◆ **Data extracts**

BEGIN

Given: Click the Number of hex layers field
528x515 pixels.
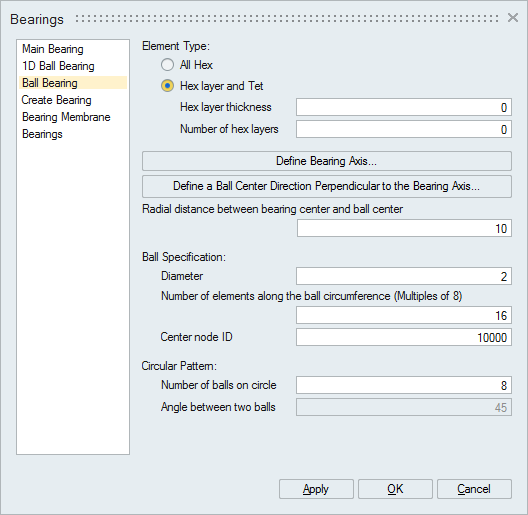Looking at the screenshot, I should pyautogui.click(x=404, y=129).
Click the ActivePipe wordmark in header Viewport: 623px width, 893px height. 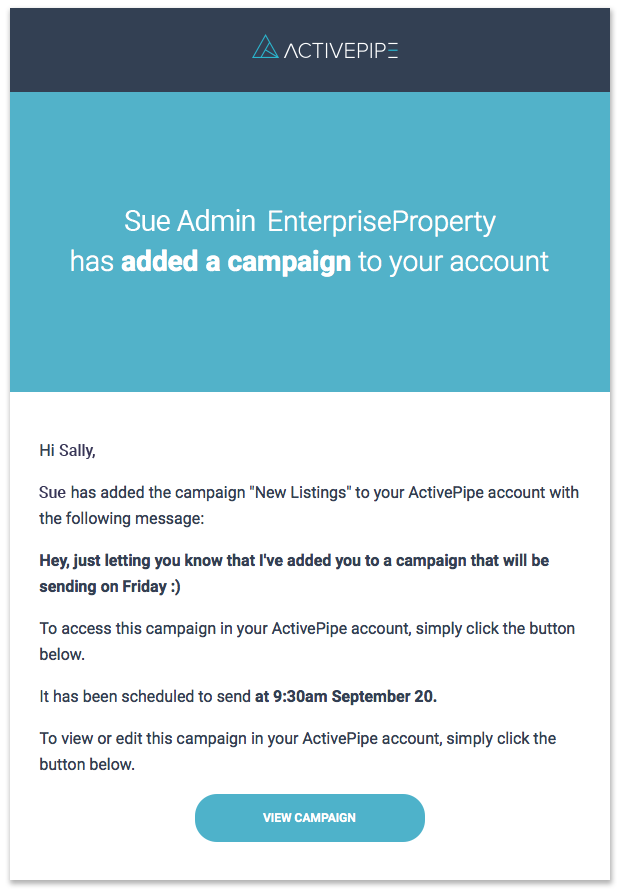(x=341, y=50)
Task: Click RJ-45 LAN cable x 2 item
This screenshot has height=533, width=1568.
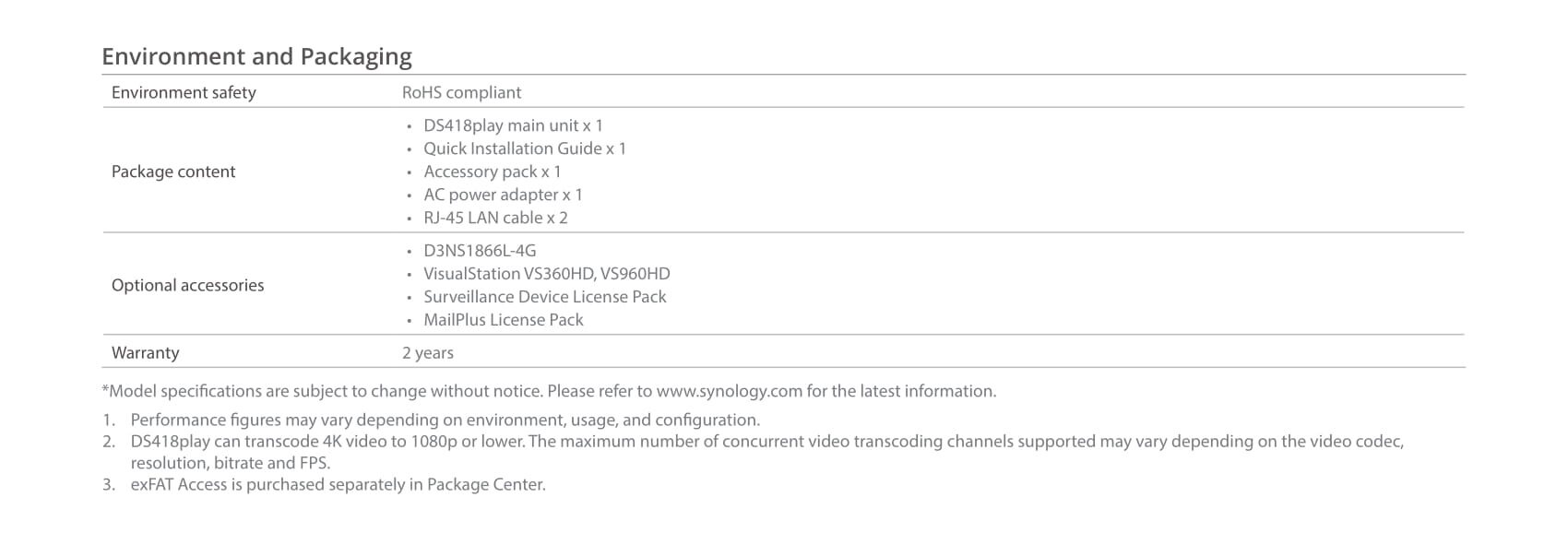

END

◆ **Try it**
Only the lines from the one with "Task: Click RJ-45 LAN cable x 2 item" through the end of the listing should be transcribed, exactly and without pictures.

◆ **Output of the task**
Task: Click RJ-45 LAN cable x 2 item
This screenshot has height=533, width=1568.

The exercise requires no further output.